## Requisitos del ejercicio:
Retoma el texto sobre Jefferson Farfán y escribe su continuación a partir de la última oración.

Danza
y se divierte en un campo de fútbol pensando principalmente en su
madre. Allí, en un rectángulo verde, abandona su carácter
tímido, parco y hasta reservado, y muta a un ser capaz de emocionar
a cualquier mortal con las acrobacias que dibujan sus piernas coronadas por
un balón. Lo llaman la “Foquita”, pero su nombre es Jefferson
Agustín Farfán Guadalupe. Algún día desea llegar
a la cima del balompié mundial, sin embargo, por ahora es el mejor
futbolista peruano en el extranjero.
Abandonado por su padre, vivió en el sector 2 de Villa El Salvador,
y
siempre pretendió ganarse la vida con la pelota en los pies. Tuvo
suerte y evadió a la pobreza y sus aliados, gracias a Rosario Guadalupe,
su progenitora, quien ante la adversidad sembrada por el destino se sublevó
y apeló al ingenio.
Rosario hizo virtualmente de todo para convertir a su muchacho en un hombre
de bien. Sin embargo, encontró en el baile la forma de abrirse paso
en la vida. Más de mil madrugadas, desparramando alegría y
cadencia en las peñas más variopintas de la capital, lo pueden
confirmar. Fue en esa geografía donde Jefferson modeló su futuro.

## Material proporcionado:
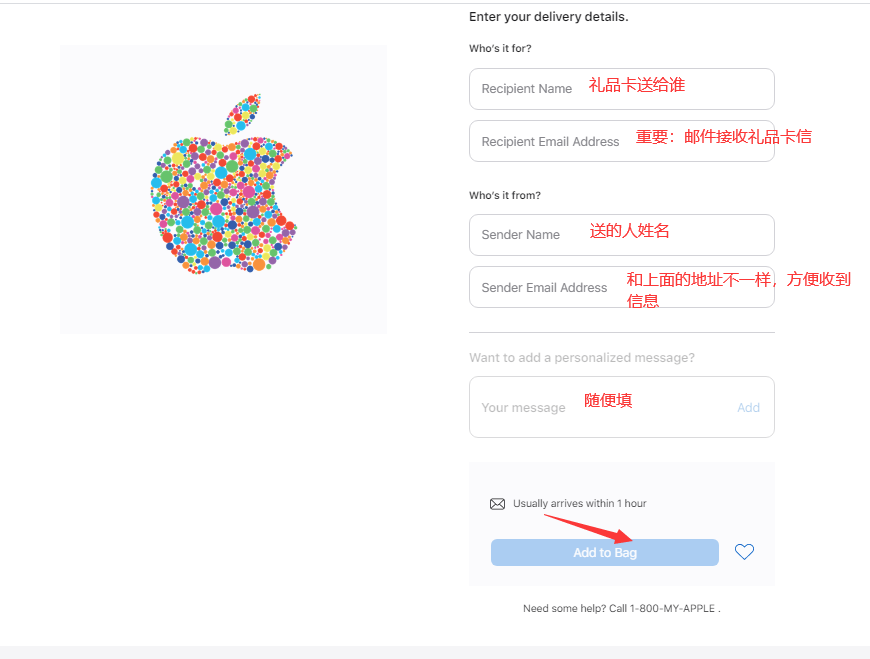Click the red arrow annotation
This screenshot has height=659, width=870.
pos(585,527)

## Resultado final:
Mientras mamá danzaba para ganarse unos soles, él aprendió
el duro arte de doblegar a la pobreza con la habilidad concentrada
en sus piernas.
Infante peculiar, de esos que no necesitan poseer una personalidad
carismática para llamar la curiosidad ajena, pasó de los escenarios,
donde actuaba su madre, a una cancha de fútbol sin escalas intermedias.
Su punto de quiebre fue cuando conoció a Oscar Montalvo, cazatalentos
de Deportivo Municipal, en una prueba a la que llegó cuando el reino
futbolero de su barrio le quedaba angosto. Contaba en ese entonces con apenas
siete años.
Entonces, nació la “Foquita”. Un romperredes letal, muy
letal. Capaz de jugar con el pie herido, quebrando al dolor, de tomar la
pelota en su propia cancha y llevarla hasta la meta ajena para convertirla
en gol, después de bailotear e hipnotizar a todos sus rivales. Sinónimo
de terror y pánico hasta para la defensa más ruda y avasalladora.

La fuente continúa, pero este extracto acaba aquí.